**TASK INSTRUCTIONS:** Please restate word for word all lines from the one containing "Task: Open the Facebook icon link" to the final line of the entries, and include no pictures.

(RECORDS FOR PROCESSING Opens)

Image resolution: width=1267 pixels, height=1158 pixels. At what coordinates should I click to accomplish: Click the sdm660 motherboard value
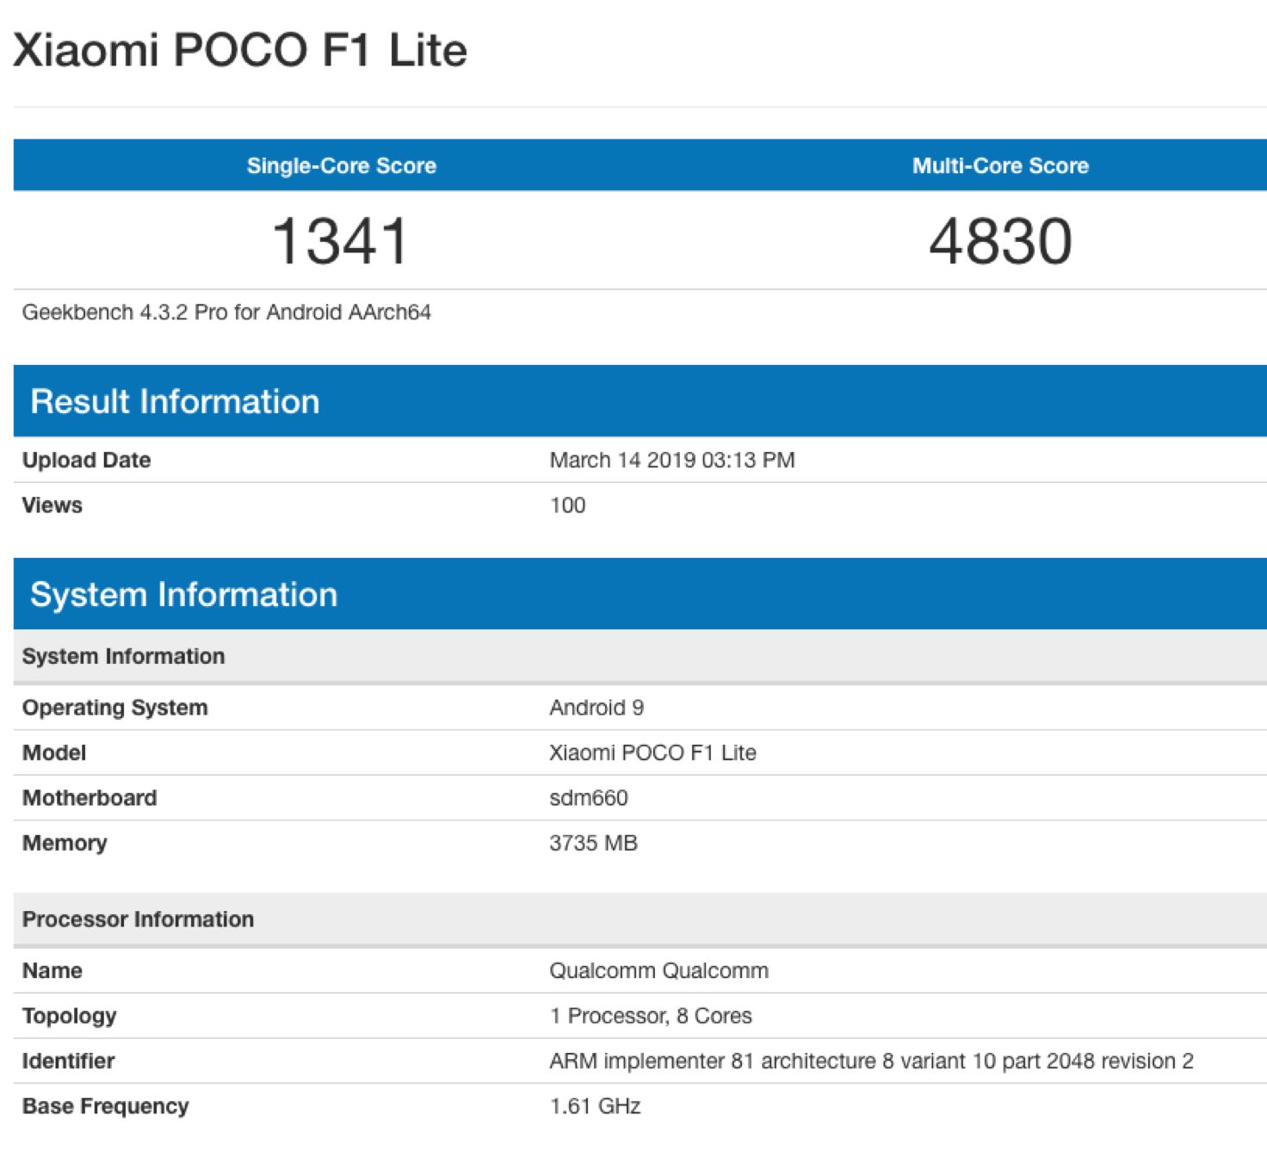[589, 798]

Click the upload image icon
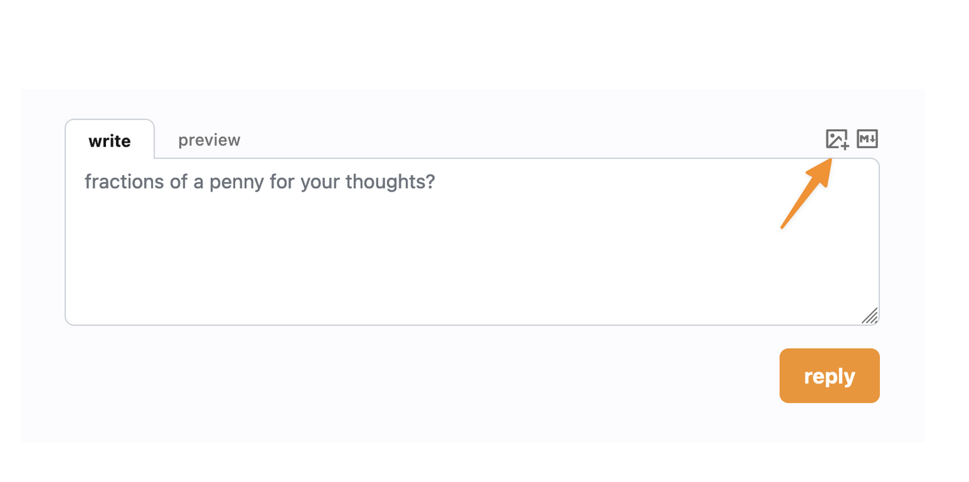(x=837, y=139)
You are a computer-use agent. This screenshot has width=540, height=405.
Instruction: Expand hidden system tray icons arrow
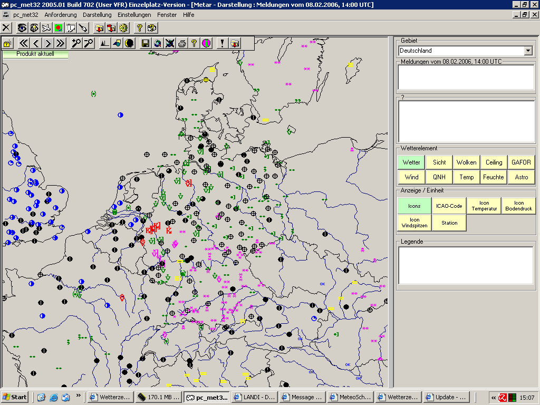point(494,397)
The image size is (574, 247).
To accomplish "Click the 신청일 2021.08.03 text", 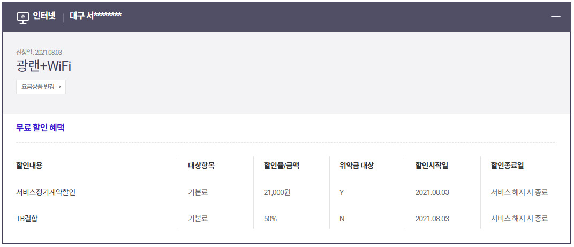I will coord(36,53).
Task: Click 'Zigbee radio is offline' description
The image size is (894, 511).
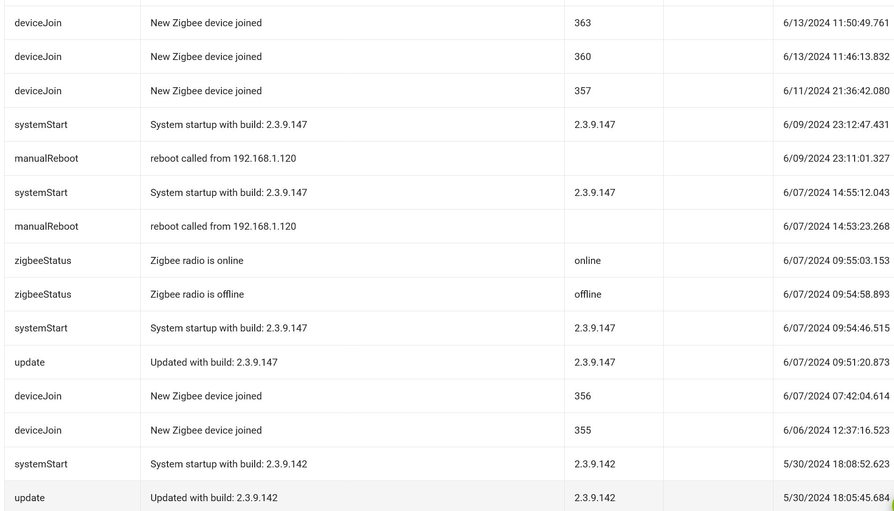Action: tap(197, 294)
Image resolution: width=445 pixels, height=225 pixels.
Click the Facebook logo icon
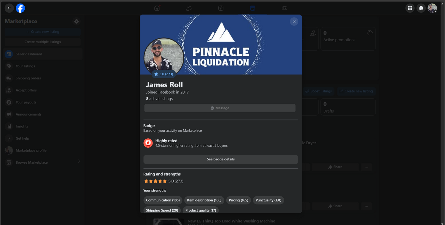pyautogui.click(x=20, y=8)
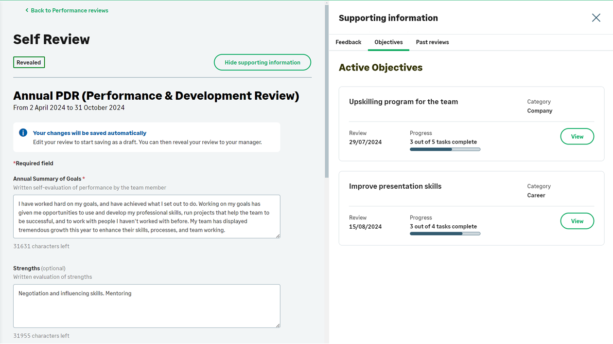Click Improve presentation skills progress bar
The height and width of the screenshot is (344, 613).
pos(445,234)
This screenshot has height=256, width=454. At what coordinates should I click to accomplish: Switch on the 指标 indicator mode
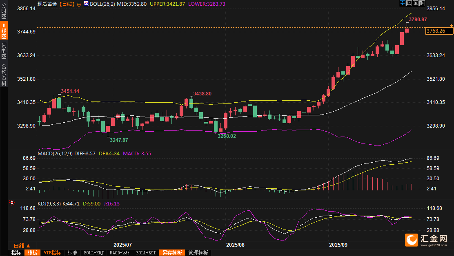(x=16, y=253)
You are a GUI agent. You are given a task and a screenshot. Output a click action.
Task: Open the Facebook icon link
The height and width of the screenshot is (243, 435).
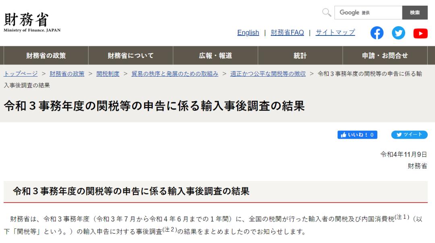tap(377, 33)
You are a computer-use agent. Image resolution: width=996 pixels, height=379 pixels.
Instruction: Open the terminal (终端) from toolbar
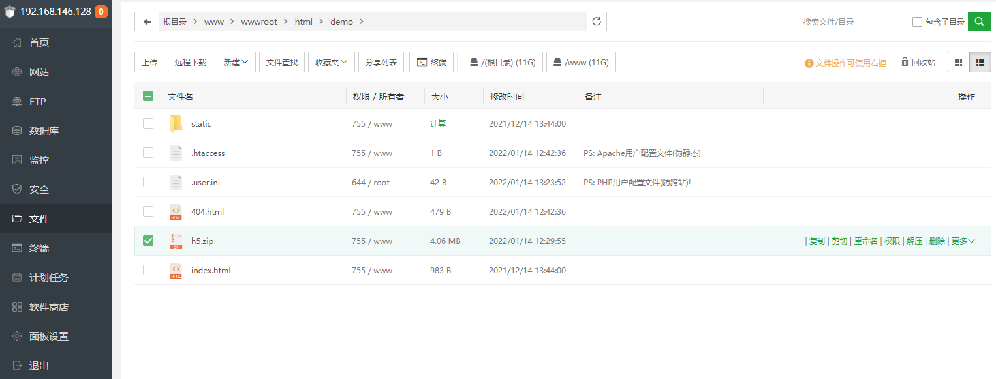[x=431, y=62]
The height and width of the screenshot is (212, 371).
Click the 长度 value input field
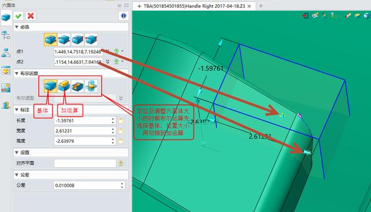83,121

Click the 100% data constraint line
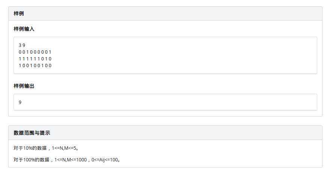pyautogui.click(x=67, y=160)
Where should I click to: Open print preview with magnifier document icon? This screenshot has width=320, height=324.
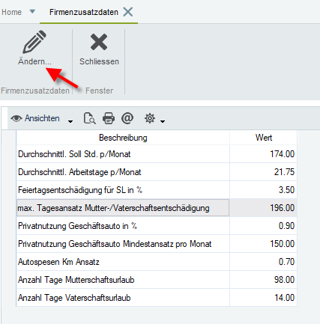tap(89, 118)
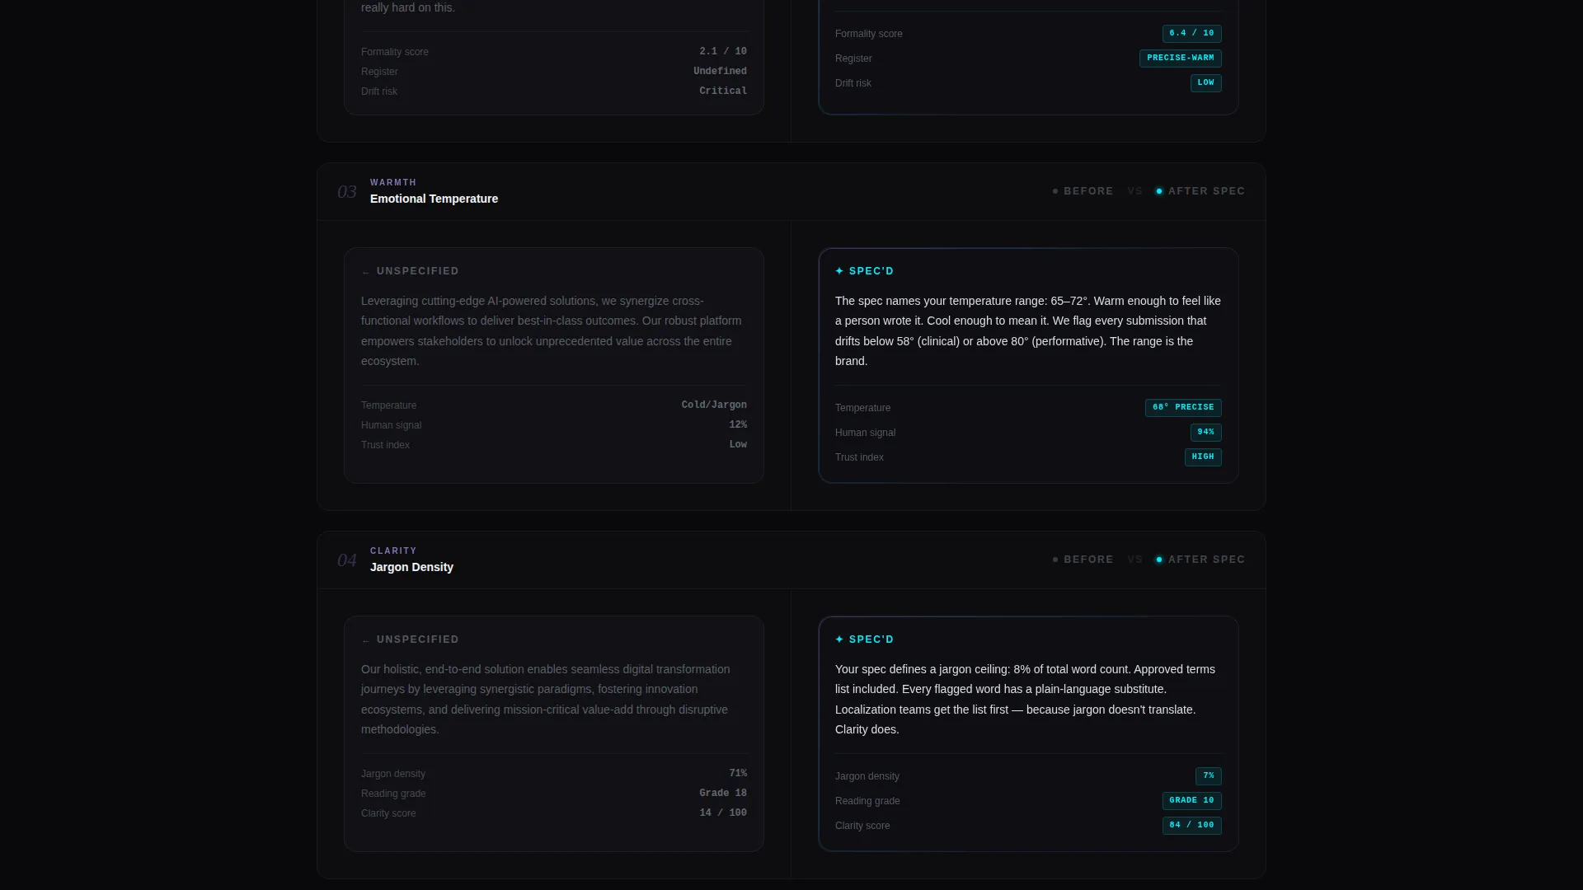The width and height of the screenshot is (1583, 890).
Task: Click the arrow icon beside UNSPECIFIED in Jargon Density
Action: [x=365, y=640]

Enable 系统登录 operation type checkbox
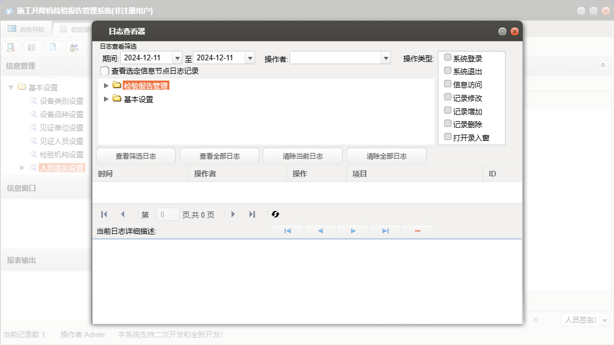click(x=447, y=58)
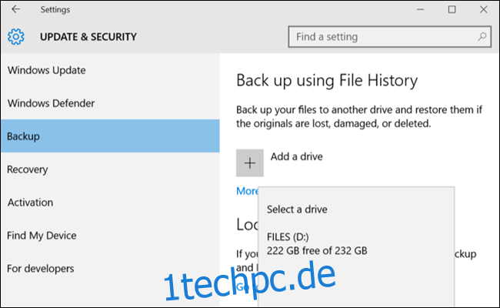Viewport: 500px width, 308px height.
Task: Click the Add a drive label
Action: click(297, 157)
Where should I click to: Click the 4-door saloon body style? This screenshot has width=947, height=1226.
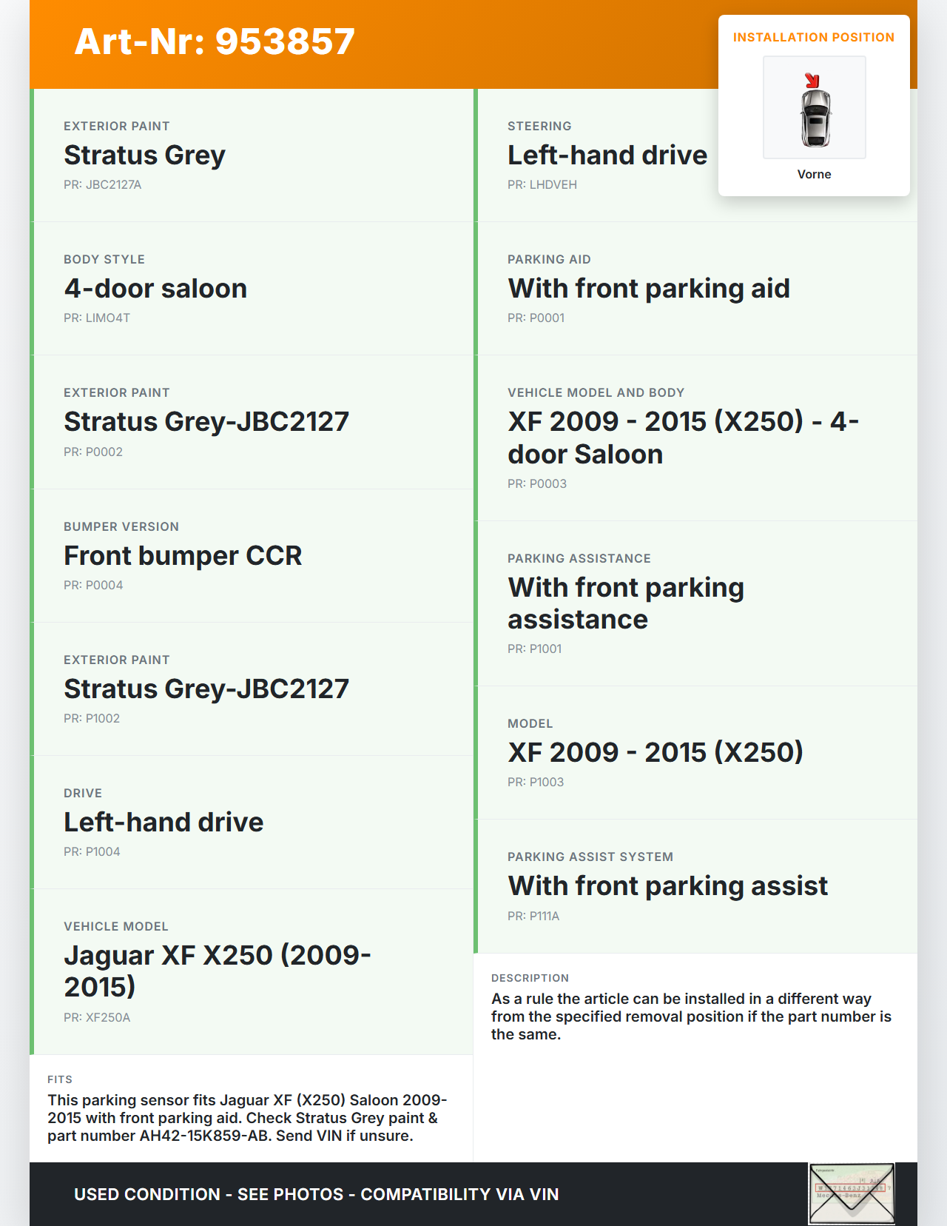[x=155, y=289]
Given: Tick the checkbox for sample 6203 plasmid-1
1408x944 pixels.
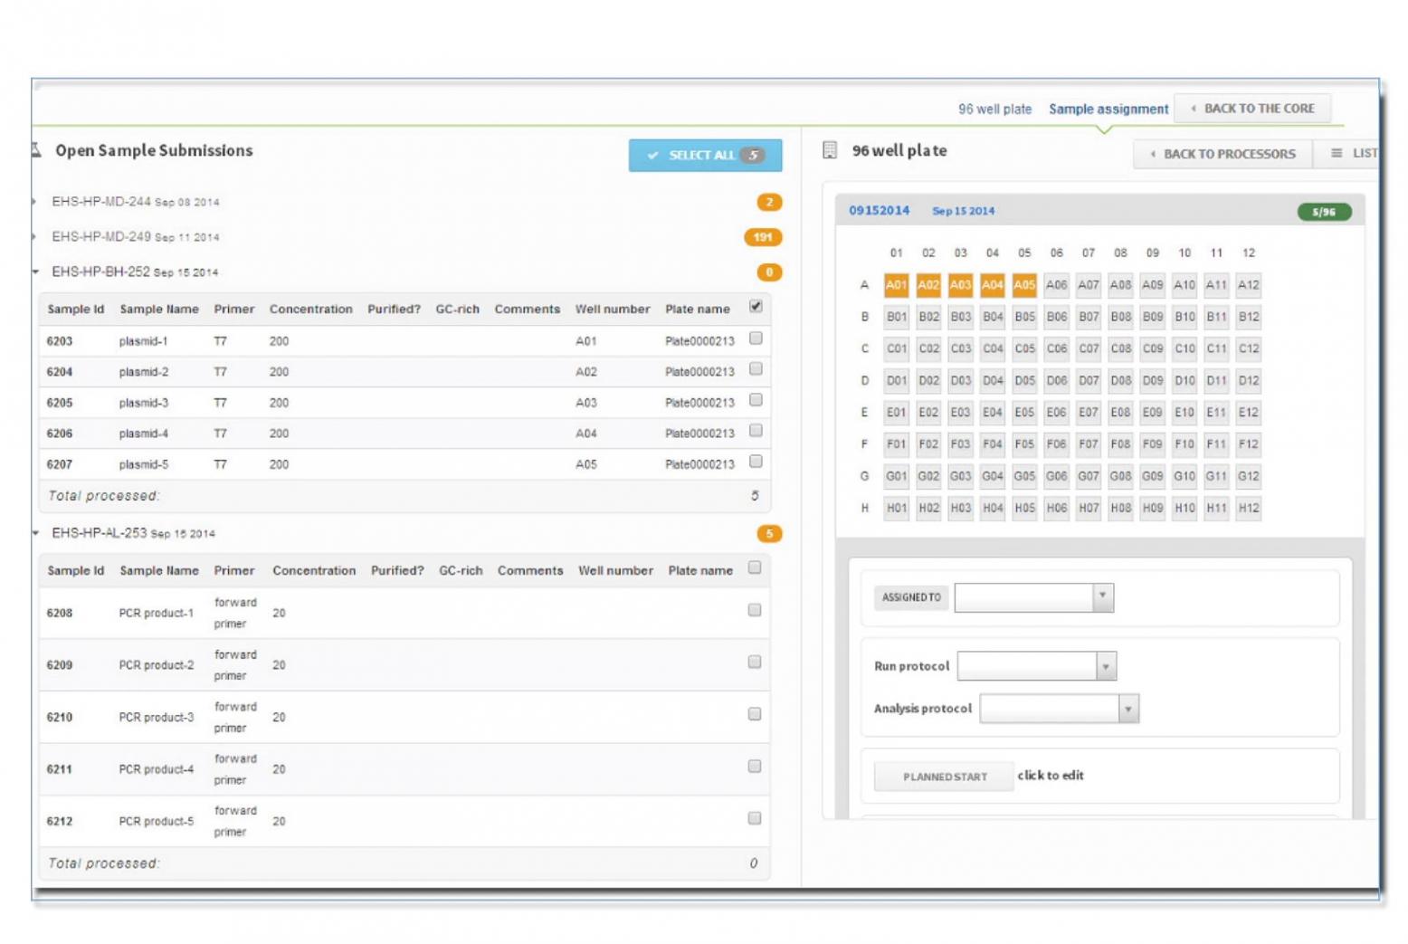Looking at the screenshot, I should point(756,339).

(RECORDS FOR PROCESSING Closes)

**RESULT OF THIS EXERCISE:**
Task: Open the Facebook icon link
The height and width of the screenshot is (243, 435).
tap(377, 33)
You are a computer-use agent. Image resolution: width=996 pixels, height=379 pixels.
Instruction: Open the terminal (终端) from toolbar
[x=431, y=62]
The height and width of the screenshot is (212, 371).
Click the 长度 value input field
83,121

Click the 100% data constraint line
pyautogui.click(x=67, y=160)
Where should I click to: Open print preview with magnifier document icon? This screenshot has width=320, height=324.
tap(89, 118)
The width and height of the screenshot is (1583, 890).
Task: Click the arrow icon beside UNSPECIFIED in Jargon Density
Action: [x=365, y=640]

Enable 系统登录 operation type checkbox
click(x=447, y=58)
Viewport: 500px width, 308px height.
Task: Click the Add a drive label
Action: click(297, 157)
Where should I click to: Click the 4-door saloon body style? This screenshot has width=947, height=1226.
[x=155, y=289]
Given: Tick the checkbox for sample 6203 plasmid-1
1408x944 pixels.
Looking at the screenshot, I should point(756,339).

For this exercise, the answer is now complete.